*Passage to read:*
______
USS Sioux (ID-1766) was a cargo ship in the United States Navy.

Sioux was built in 1916 by the American Ship Building Company, Cleveland, Ohio, was acquired by the U.S. Navy on 1 December 1917 from the Clyde Steamship Co., New York City, and commissioned the same day as a unit of the Naval Overseas Transportation Service.

World War I Atlantic operations 
Sioux carried coal between Navy coaling stations along the east coast, including Boston, Bermuda, and Key West. On 30 August 1918, she commenced the first of two voyages overseas, sailing from Norfolk to Glasgow via St. Nazaire. After discharging her cargo of coal, she sailed from Glasgow on 12 October, returning to Norfolk on 1 November. Sailing again from Norfolk on 28 November, this time on a U.S. Army account, she arrived at La Pallice, France, on 16 December. There, she received urgent voyage repairs and was held in European waters as being unsuitable for North Atlantic use during the winter months.

Decommissioning 
Selected for demobilization, she sailed on 19 February 1919, via the southern route, and arrived at Norfolk on 21 March. She was decommissioned on 14 April 1919 and returned to the Clyde Steamship Co., the same day. Sioux remained in merchant service until scrapped in 1929.
______
*Required task 1:* In the passage on USS Sioux, copy everything from "Decommissioning" down to "scrapped in 1929.", substituting "commercial service" for "merchant service".
*Required task 2:* Turn the paragraph of the USS Sioux passage that begins "Sioux carried coal between Navy coaling stations" into a short list that keeps its main facts.
The material that comes after this passage is separate from it.

*Stored data:*
______
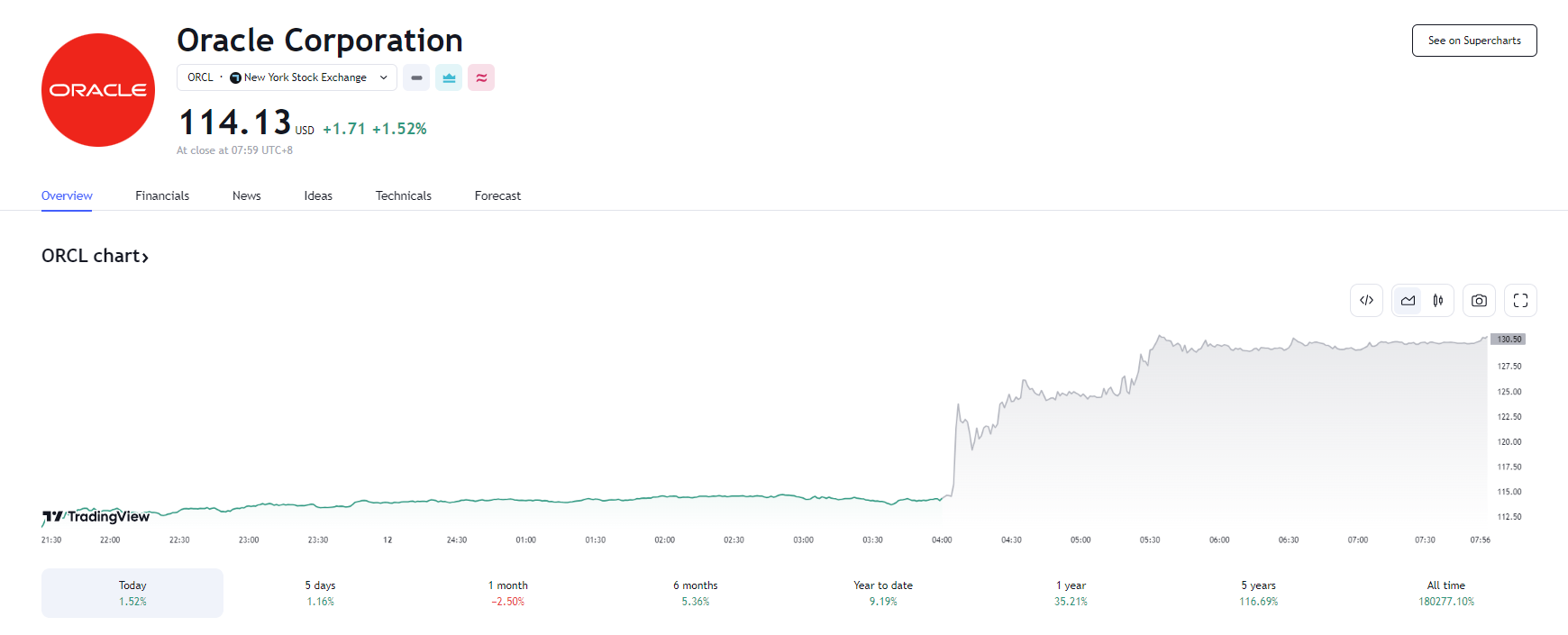This screenshot has height=635, width=1568.
Task: Switch the chart to candlestick style
Action: 1438,301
______
*Task result 1:*
Decommissioning 
Selected for demobilization, she sailed on 19 February 1919, via the southern route, and arrived at Norfolk on 21 March. She was decommissioned on 14 April 1919 and returned to the Clyde Steamship Co., the same day. Sioux remained in commercial service until scrapped in 1929.

*Task result 2:*
- Carried coal between Navy coaling stations on the east coast, including Boston, Bermuda, and Key West.
- 30 August 1918: began the first of two overseas voyages, sailing from Norfolk to Glasgow via St. Nazaire.
- 12 October: left Glasgow after unloading her coal, and reached Norfolk on 1 November.
- 28 November: sailed from Norfolk again, on a U.S. Army account.
- 16 December: arrived at La Pallice, France, where she received urgent voyage repairs and was held in European waters as unsuitable for the North Atlantic in winter.